J: The New York art scene that is most often derided in public is the sterile, blue chip art world that has become a slave to the market, rotating the same 4 or 5 superstars each season.  And that reality has driven so many artists and arts workers out of the city. Still, what I love most about New York is that underneath the surface, there are multiple communities of arts administrators and workers who are choosing to live outside of the white cube. To me, that’s what makes New York special. That there is space for the multiplicity. 

Blog 

T: The blog started in a sort of call and response manner. About this time last year, I posed a question on Facebook “Where are all the young Black art critics?” A question inspired by a series of failed google searches. While the post was met with a great deal of responses, no one could provide me with an answer. And to that end, Jess and I began to brainstorm on a platform solely dedicated to art criticism and writing from Black perspectives. I purchased the domain prior to the Facebook post, but it seemed to be the most ideal moniker for our new endeavor. I think what we like most about blogging, is being able to participate in an endless realm of access and exchange within arts and cultural developments around the world. The contemporary arts landscape is one that has always been dictated by a limited group of pedigreed gatekeepers. Our blog, and being digitally visible allows us to interrogate the traditional and dated norms of contemporary arts writing and criticism and share voices that may have gone unheard otherwise if it were not for our platform.

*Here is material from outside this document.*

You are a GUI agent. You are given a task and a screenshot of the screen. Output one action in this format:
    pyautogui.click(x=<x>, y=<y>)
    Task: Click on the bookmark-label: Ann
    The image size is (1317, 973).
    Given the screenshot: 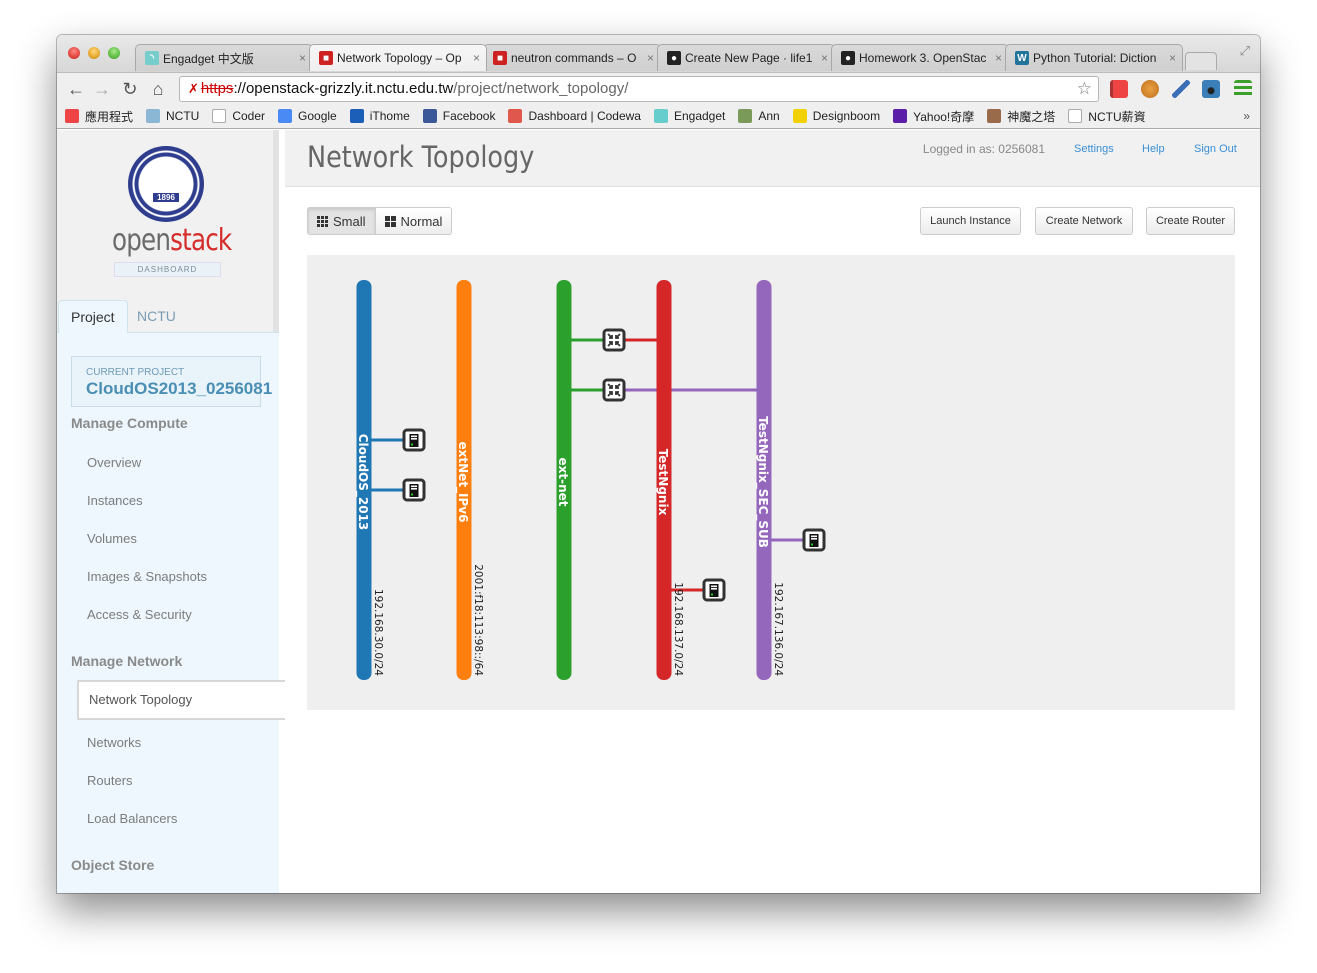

J: I think Taylor eloquently captured the motivations for the site. Often, blogging connotes a lack of criticality. More and more, that belief is being challenged by art critics and writers and journalists who are using the digital world to find a home for their work. Indeed, as the world of journalism and media moves to an ever increasing digital format, what we know as art writing is becoming fluid and it feels good to know that Taylor and I can help shape what it looks like in this age. I hope that blogging can help feed a new generation of art critics into the mainstream. ARTS.BLACK is a just under a year old and we are seeing such a pattern in our own work as we connect with writers from all over the globe. 

Expertise 

T: Expertise is such a strong word. I have a background in art history with a Masters in Museum Studies. A field that is going through a cultural and structural shift. Much of my research and interest covers the implication of underrepresented ethnic audiences in traditional American art and cultural institutions and how these institutions can be more inclusive of minority groups. I think my ‘expertise’ has led me to the founding of ARTS.BLACK in a way, because I am constantly looking for voids in the arts industry -- underserved and underrepresented groups in particular. In America, this primarily includes disadvantaged, marginalized, historically oppressed groups of color. Thus when I write about art, I am conscious of how certain shows and works of art appeal to, represent or reflect people of color. 

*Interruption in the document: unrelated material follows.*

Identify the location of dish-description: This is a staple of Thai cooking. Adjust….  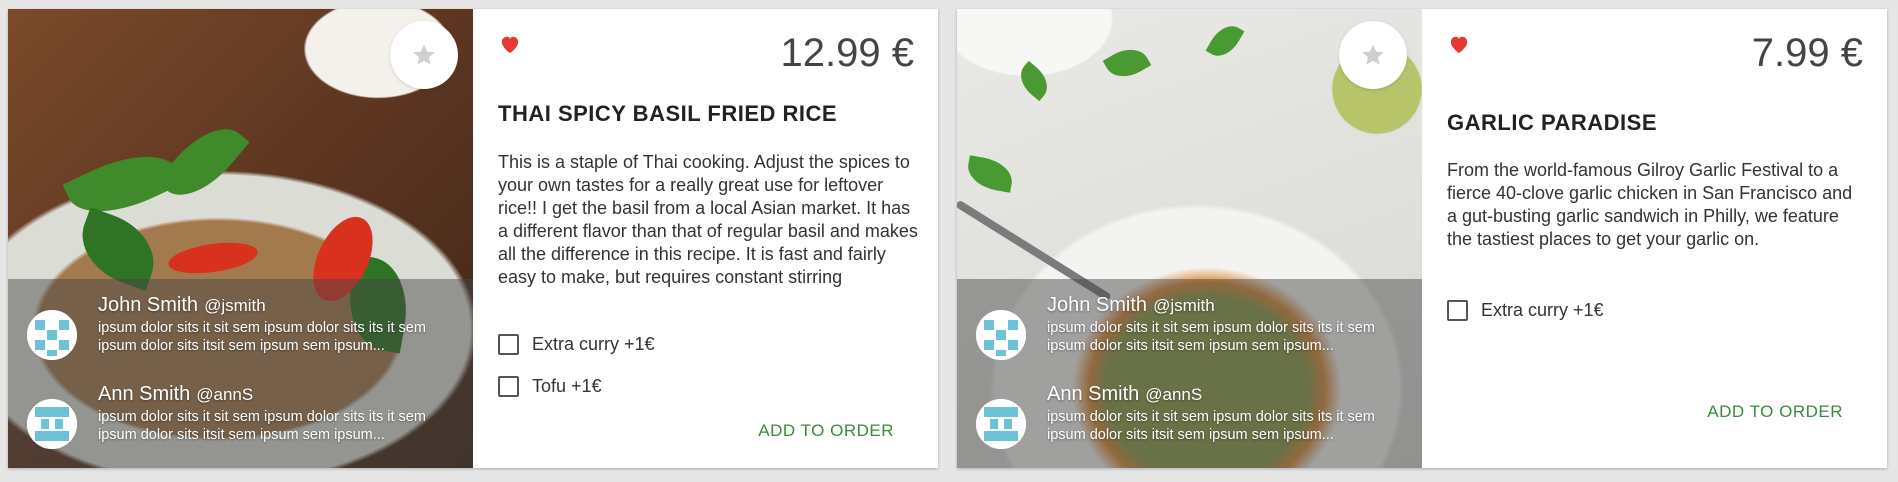
(708, 220).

J: It is hard for me to claim an expertise. However, outside of the field of art criticism, I am a museum professional and a development officer. Learning to think critically about how money is distributed in the arts, particularly from a non-profit perspective, is a fascinating experience. Philanthropy is never as neat and tidy as one might imagine it to be and this has taught me that sometimes it really is never what you know as much as it is who you know. As such, I’m particularly interested in the decision making processes in the art world: who gets to say yes and why? AND even more, how do we start to allow for new decision makers to grab a seat at the table? Perhaps even more than that, how do we build new tables?

Money 

J: Currently, we don’t make money directly from the site but we have been very fortunate to participate in some fantastic collaborations recently for which we have been compensated. These have included guest editorial work and two upcoming speaking engagements: Hand - in - Glove 2015 later this month and ArtPrize Seven in October. It has been very exciting to gather amongst our peers in the field and share our work offline.